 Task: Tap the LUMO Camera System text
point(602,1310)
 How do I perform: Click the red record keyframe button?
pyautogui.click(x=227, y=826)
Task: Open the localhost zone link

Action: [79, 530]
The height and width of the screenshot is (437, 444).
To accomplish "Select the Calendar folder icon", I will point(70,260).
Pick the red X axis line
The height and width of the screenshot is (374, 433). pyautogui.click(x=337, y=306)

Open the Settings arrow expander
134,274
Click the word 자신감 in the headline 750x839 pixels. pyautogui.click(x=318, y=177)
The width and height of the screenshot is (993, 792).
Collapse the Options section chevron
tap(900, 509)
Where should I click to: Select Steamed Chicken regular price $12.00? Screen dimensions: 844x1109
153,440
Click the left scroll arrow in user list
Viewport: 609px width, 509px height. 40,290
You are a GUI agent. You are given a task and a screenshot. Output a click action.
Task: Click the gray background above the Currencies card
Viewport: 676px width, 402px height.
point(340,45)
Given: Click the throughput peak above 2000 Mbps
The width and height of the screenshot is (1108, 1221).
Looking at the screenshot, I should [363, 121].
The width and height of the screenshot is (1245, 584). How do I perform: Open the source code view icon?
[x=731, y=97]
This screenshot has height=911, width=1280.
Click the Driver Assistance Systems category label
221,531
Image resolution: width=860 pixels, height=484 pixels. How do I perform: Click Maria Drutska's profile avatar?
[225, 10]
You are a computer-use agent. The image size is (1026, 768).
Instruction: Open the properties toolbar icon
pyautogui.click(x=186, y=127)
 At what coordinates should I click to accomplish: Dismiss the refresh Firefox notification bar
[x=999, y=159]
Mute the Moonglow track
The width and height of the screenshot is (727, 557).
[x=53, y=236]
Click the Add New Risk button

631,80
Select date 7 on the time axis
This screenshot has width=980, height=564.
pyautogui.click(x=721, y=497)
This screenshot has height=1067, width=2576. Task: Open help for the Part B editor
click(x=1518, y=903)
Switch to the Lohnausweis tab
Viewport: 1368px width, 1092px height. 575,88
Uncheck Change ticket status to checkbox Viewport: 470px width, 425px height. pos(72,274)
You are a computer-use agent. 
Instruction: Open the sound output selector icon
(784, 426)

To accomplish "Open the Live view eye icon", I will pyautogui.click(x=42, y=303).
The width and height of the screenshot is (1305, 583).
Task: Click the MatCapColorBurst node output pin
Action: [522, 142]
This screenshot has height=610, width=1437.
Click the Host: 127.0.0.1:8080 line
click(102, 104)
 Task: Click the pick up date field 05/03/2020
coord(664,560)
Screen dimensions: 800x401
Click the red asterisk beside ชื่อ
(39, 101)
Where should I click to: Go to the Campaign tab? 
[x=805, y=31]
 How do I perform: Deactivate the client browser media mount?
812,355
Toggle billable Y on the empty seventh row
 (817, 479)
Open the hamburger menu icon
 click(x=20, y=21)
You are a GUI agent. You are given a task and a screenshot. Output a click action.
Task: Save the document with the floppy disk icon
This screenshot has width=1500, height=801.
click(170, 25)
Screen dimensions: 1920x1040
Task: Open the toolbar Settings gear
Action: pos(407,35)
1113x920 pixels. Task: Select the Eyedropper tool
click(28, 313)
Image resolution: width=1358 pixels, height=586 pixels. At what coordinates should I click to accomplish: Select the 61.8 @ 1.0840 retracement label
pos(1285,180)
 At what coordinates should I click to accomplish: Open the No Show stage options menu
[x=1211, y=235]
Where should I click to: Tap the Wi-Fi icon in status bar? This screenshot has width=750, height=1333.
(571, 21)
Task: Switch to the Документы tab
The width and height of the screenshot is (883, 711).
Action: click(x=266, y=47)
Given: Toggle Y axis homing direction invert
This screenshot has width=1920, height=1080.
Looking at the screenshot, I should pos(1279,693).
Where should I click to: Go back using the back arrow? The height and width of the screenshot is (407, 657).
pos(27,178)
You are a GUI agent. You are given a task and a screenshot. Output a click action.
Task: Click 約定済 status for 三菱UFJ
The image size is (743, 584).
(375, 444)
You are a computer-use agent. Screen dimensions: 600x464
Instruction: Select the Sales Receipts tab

····················

• **Exercise**:
Please reproduce each entry exactly as it appears.

• **Output below**:
 Task: Tap the LUMO Camera System text
point(602,1310)
 How do I perform: Click the red record keyframe button?
pyautogui.click(x=227, y=826)
Task: Open the localhost zone link

Action: [79, 530]
The height and width of the screenshot is (437, 444).
To accomplish "Select the Calendar folder icon", I will point(70,260).
Pick the red X axis line
The height and width of the screenshot is (374, 433). pyautogui.click(x=337, y=306)

Open the Settings arrow expander
134,274
Click the word 자신감 in the headline 750x839 pixels. pyautogui.click(x=318, y=177)
The width and height of the screenshot is (993, 792).
Collapse the Options section chevron
tap(900, 509)
Where should I click to: Select Steamed Chicken regular price $12.00? Screen dimensions: 844x1109
153,440
Click the left scroll arrow in user list
Viewport: 609px width, 509px height. 40,290
You are a GUI agent. You are given a task and a screenshot. Output a click action.
Task: Click the gray background above the Currencies card
Viewport: 676px width, 402px height.
point(340,45)
Given: Click the throughput peak above 2000 Mbps
The width and height of the screenshot is (1108, 1221).
Looking at the screenshot, I should [363, 121].
The width and height of the screenshot is (1245, 584). How do I perform: Open the source code view icon?
[x=731, y=97]
This screenshot has height=911, width=1280.
Click the Driver Assistance Systems category label
221,531
Image resolution: width=860 pixels, height=484 pixels. How do I perform: Click Maria Drutska's profile avatar?
[225, 10]
You are a computer-use agent. The image size is (1026, 768).
Instruction: Open the properties toolbar icon
pyautogui.click(x=186, y=127)
 At what coordinates should I click to accomplish: Dismiss the refresh Firefox notification bar
[x=999, y=159]
Mute the Moonglow track
The width and height of the screenshot is (727, 557).
[x=53, y=236]
Click the Add New Risk button

631,80
Select date 7 on the time axis
This screenshot has width=980, height=564.
pyautogui.click(x=721, y=497)
This screenshot has height=1067, width=2576. Task: Open help for the Part B editor
click(x=1518, y=903)
Switch to the Lohnausweis tab
Viewport: 1368px width, 1092px height. 575,88
Uncheck Change ticket status to checkbox Viewport: 470px width, 425px height. pos(72,274)
You are a computer-use agent. 
Instruction: Open the sound output selector icon
(784, 426)

To accomplish "Open the Live view eye icon", I will pyautogui.click(x=42, y=303).
The width and height of the screenshot is (1305, 583).
Task: Click the MatCapColorBurst node output pin
Action: [522, 142]
This screenshot has height=610, width=1437.
Click the Host: 127.0.0.1:8080 line
click(102, 104)
 Task: Click the pick up date field 05/03/2020
coord(664,560)
Screen dimensions: 800x401
Click the red asterisk beside ชื่อ
(39, 101)
Where should I click to: Go to the Campaign tab? 
[x=805, y=31]
 How do I perform: Deactivate the client browser media mount?
812,355
Toggle billable Y on the empty seventh row
 (817, 479)
Open the hamburger menu icon
 click(x=20, y=21)
You are a GUI agent. You are given a task and a screenshot. Output a click action.
Task: Save the document with the floppy disk icon
This screenshot has width=1500, height=801.
click(170, 25)
Screen dimensions: 1920x1040
Task: Open the toolbar Settings gear
Action: pos(407,35)
1113x920 pixels. Task: Select the Eyedropper tool
click(28, 313)
Image resolution: width=1358 pixels, height=586 pixels. At what coordinates should I click to accomplish: Select the 61.8 @ 1.0840 retracement label
pos(1285,180)
 At what coordinates should I click to accomplish: Open the No Show stage options menu
[x=1211, y=235]
Where should I click to: Tap the Wi-Fi icon in status bar? This screenshot has width=750, height=1333.
(571, 21)
Task: Switch to the Документы tab
The width and height of the screenshot is (883, 711).
Action: click(x=266, y=47)
Given: Toggle Y axis homing direction invert
This screenshot has width=1920, height=1080.
Looking at the screenshot, I should pos(1279,693).
Where should I click to: Go back using the back arrow? The height and width of the screenshot is (407, 657).
pos(27,178)
You are a GUI agent. You are given a task and a screenshot. Output a click action.
Task: Click 約定済 status for 三菱UFJ
The image size is (743, 584).
(375, 444)
You are a computer-use agent. Screen dimensions: 600x464
Instruction: Select the Sales Receipts tab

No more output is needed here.